Regulating DNA Self-Assembly Dynamics with Controlled Nucleation.

Abstract

Controlling the nucleation step of a self-assembly system is essential for engineering structural complexity and dynamic behaviors. Here, we design a "frame-filling" model system that comprises one type of self-complementary DNA tile and a hosting DNA origami frame to investigate the inherent dynamics of three general nucleation modes in nucleated self-assembly: unseeded, facet, and seeded nucleation. Guided by kinetic simulation, which suggested an optimal temperature range to differentiate the individual nucleation modes, and complemented by single-molecule observations, the transition of tiles from a metastable, monomeric state to a stable, polymerized state through the three nucleation pathways was monitored by Mg2+-triggered kinetic measurements.
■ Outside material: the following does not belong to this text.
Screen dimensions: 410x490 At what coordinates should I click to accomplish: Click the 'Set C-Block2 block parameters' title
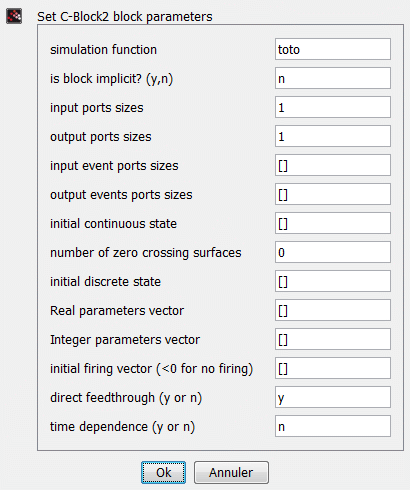click(125, 17)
The temperature-dependent kinetics for all three nucleation modes were correlated by a "nucleation-growth" model, which quantified the tendency of nucleation using an empirical nucleation number. Moreover, taking advantage of the temperature dependence of nucleation, tile assembly can be regulated externally by the hosting frame. An ultraviolet (UV)-responsive trigger was integrated into the frame to simultaneously control "when" and "where" nucleation started. Our results reveal the dynamic mechanisms of the distinct nucleation modes in DNA tile-based self-assembly and provide a general strategy for controlling the self-assembly process.